Data section:
• • •

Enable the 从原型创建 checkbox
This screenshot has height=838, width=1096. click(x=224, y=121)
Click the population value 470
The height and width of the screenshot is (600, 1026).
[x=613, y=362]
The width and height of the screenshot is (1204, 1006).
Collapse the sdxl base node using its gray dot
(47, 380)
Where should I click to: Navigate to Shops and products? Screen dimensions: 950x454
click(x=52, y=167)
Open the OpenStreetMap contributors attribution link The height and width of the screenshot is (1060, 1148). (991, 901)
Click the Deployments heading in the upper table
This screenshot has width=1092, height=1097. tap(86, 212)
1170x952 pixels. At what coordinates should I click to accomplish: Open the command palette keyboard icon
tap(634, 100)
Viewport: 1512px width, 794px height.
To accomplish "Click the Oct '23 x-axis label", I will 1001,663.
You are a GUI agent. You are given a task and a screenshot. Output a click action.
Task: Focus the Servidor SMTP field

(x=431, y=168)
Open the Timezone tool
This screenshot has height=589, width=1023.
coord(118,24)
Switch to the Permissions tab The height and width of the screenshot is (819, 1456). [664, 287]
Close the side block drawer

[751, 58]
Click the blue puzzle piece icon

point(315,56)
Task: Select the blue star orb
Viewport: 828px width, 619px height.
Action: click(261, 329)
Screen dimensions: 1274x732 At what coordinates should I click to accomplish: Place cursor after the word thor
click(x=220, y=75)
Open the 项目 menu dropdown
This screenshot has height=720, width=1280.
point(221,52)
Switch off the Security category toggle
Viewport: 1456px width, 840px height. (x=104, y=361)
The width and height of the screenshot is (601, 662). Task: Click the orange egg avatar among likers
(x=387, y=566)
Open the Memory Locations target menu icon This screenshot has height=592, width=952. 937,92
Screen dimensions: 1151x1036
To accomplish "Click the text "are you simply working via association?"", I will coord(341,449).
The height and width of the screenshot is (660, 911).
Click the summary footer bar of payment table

• • •

Task instructions: A single number is expected: the count of lines in the entries that carry the string "menu".

Task output: 2